In a recent talk, the Dutch writer and political activist (of the centre-left) Paul Scheffer posed this two-faceted necessity on the troubled engagement between western societies and Islam. Citing the influence of the American Oscar Handlin’s book The Uprooted, Scheffer observed that there are two kinds of alienation attendant on immigration: one, that of the immigrant, uprooted, often poor, often unable to understand, often dependent. On the other, that of the native population, those who often see themselves as the real French, or British, or Dutch, who experience mass immigration into generally poorer areas as a destruction or worsening of their way of life. To deny the reality of either is to cause resentment and worse.

Scheffer said that the reaction of societies that saw themselves as institutionally liberal - such as the Scandinavian, the Dutch and the British - had been to extend tolerance. That tolerance, however, lay above all in not asking questions, especially the hard, politically incorrect, non-multicultural questions of the kind mentioned above. It lay in adopting a model of multiculturalism which - as the British writer Kenan Malik has put it - gives members of ethnic or religious groups a fixed cultural identity and thus limits their capacity for change and adaptation. If, says Malik, a culture is marked as one that must be preserved, it means, implicitly, that people of that ethnic group ought to be acting, thinking and speaking in a certain way.

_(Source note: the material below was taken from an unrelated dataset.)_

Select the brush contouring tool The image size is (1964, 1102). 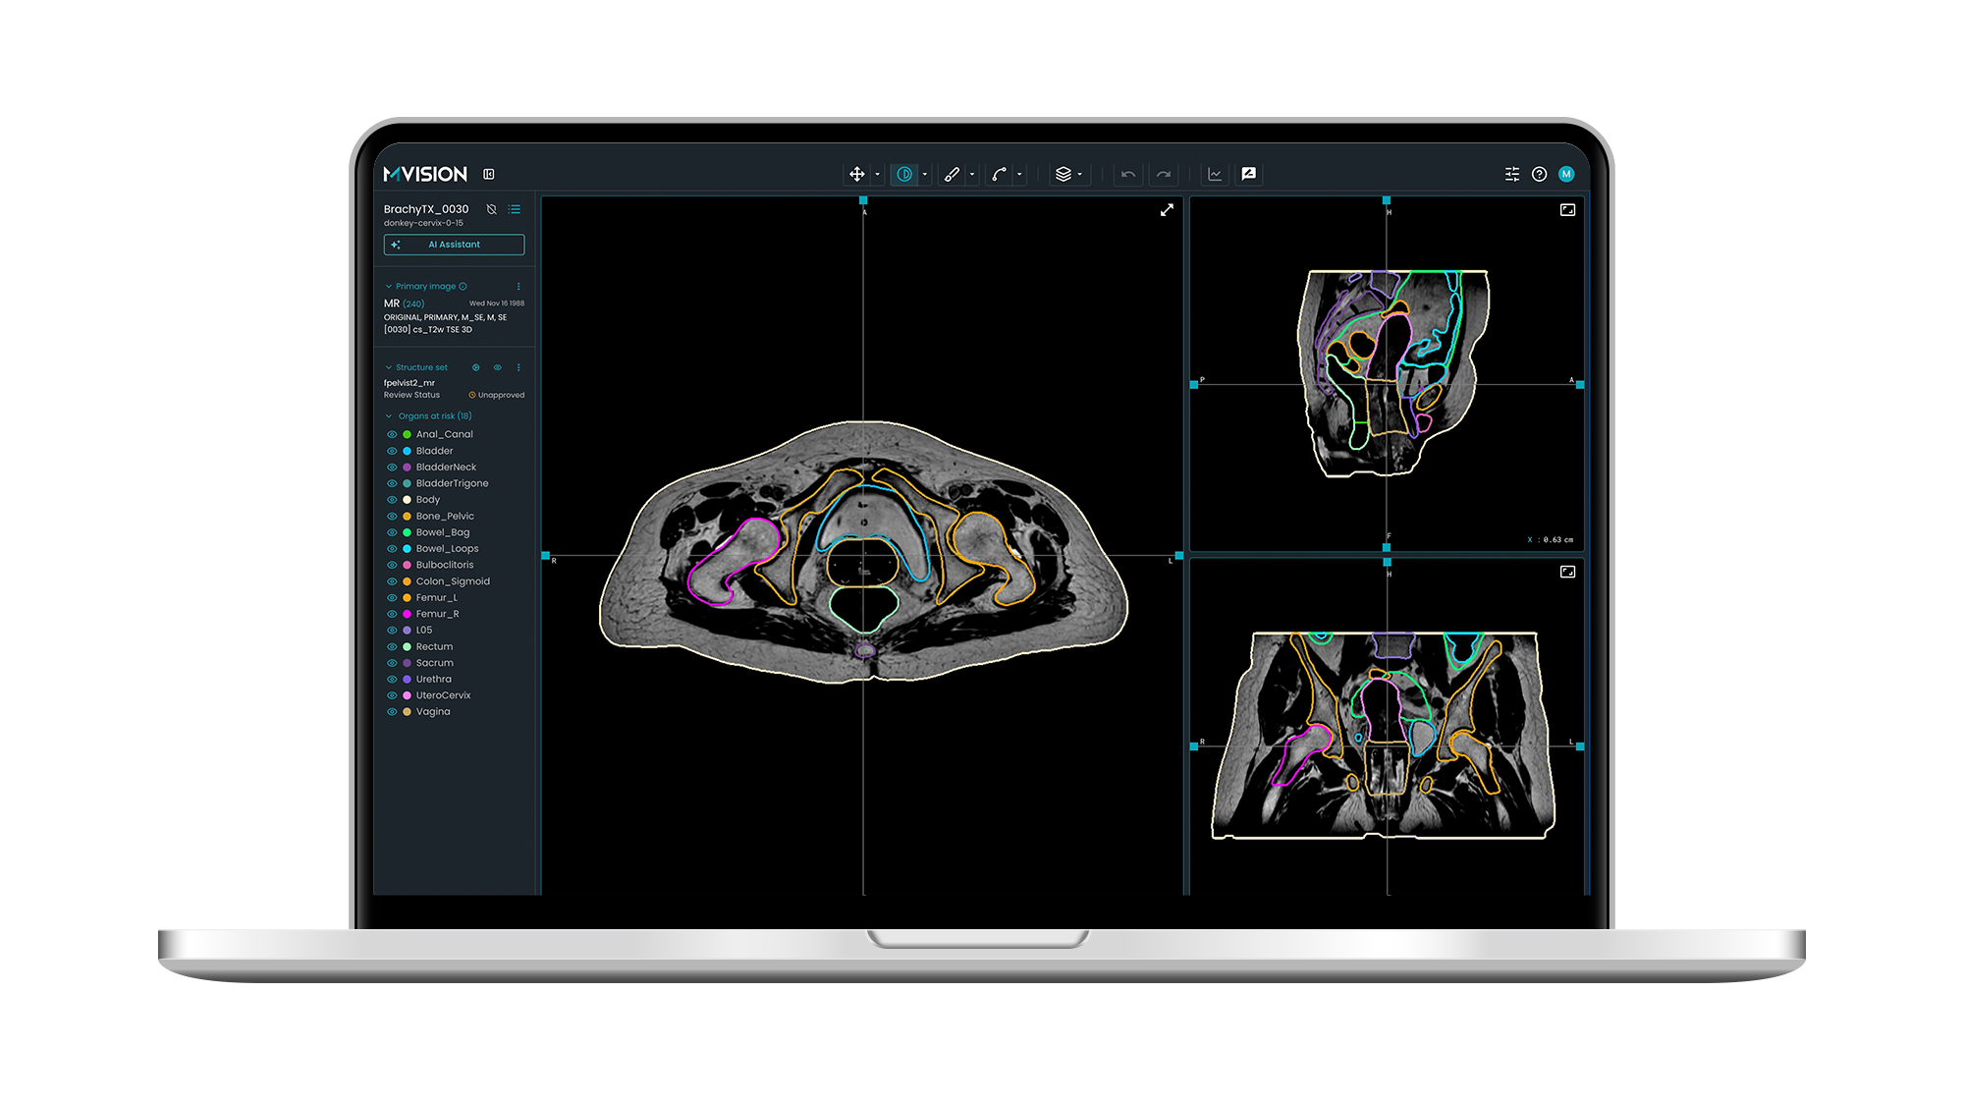pyautogui.click(x=951, y=174)
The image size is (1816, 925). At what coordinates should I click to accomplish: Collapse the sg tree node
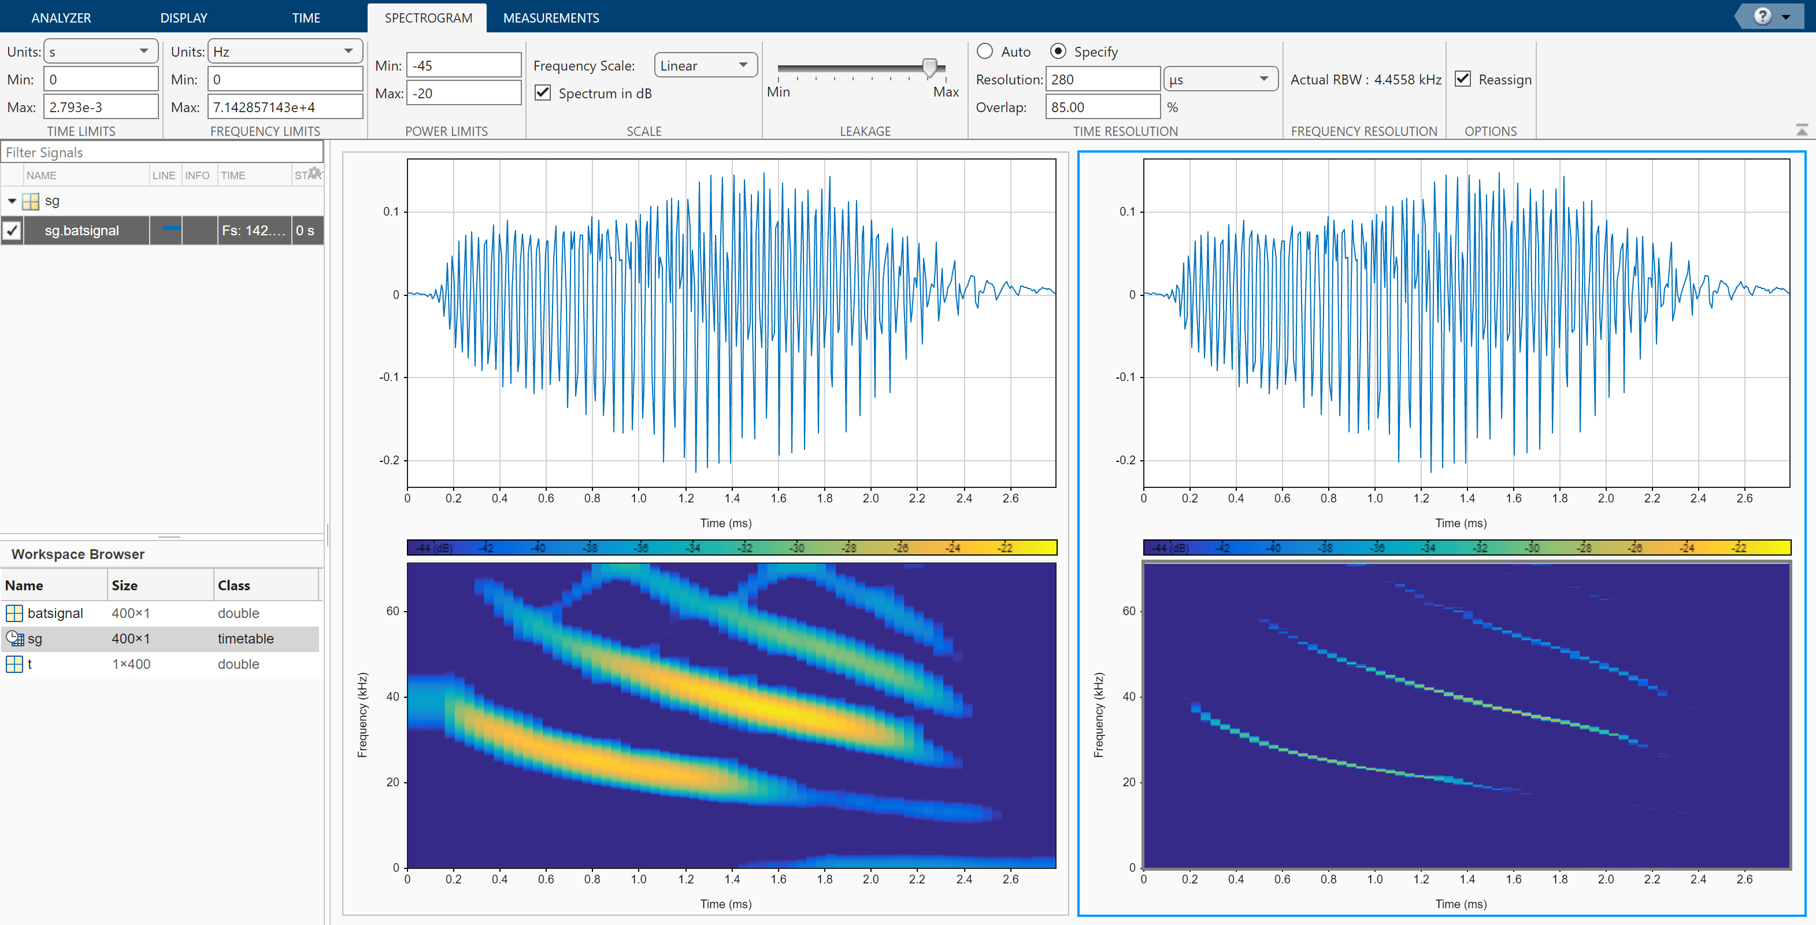pyautogui.click(x=12, y=202)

It lay - lies - in the powerful notion in many of our educational systems that minorities, whether immigrants or subsequent generations, should not learn British, Dutch or Danish history and culture. No better way could be found than cutting them out of the common collective memory.

And it lies in the attitude to the welfare systems in European states. Immigrants who come to developed countries and take advantage of welfare, either by entitlement or by falsehood, will always be a source of grievance to the settled population (of any origin). Welfare systems played to the maximum do not involve their recipients in the society - they can insulate them from it, in idleness and victimhood.

Here, most clearly, comes the other set of questions: the questions for the non-minority. If we ask immigrants what it means to be truly civic, this is a question we must also put to ourselves, we in western Europe who often have a weak sense of what our society stands for. If we put on immigrants the responsibility to change, adapt and accept, then we must put that responsibility on ourselves also - we who collectively brought immigrants to our countries, largely to do jobs unwanted by native workers, or essential for the maintenance of health and welfare systems.

If we ask immigrants to understand our culture and history, we should ask ourselves: what do we understand? What are we taught and what of that do we retain? How far is a robust notion of citizenship passed on from parents to children, teachers to pupils, professors to students?

And if we seek to make access to welfare systems dependent on strict criteria, and on contributions to it, then we have to create and police such a system for all. Immigrants are not the greatest spongers on welfare, in spite of racist propaganda, simply the most visible. Welfare systems do need - and will increasingly need - to be based on merit and responsibility, by all. Immigrants, often, only do what they see others doing.

Scheffer, speaking from the bruising experience of the Netherlands, said that two questions, however, particularly concerned Muslims. One is - do you, when demanding freedom for your religion, extend that to other religious and ethnic groups, whom you see as just as worthy of respect? And when members of your religious group seek to dissent, criticise or leave, will you support that freedom? These are largely questions for Muslims - but they are for all the faithful whose faith defines their lives, private and public. On the assent to these questions the future peaceful integration of new and old immigrants into our societies depends.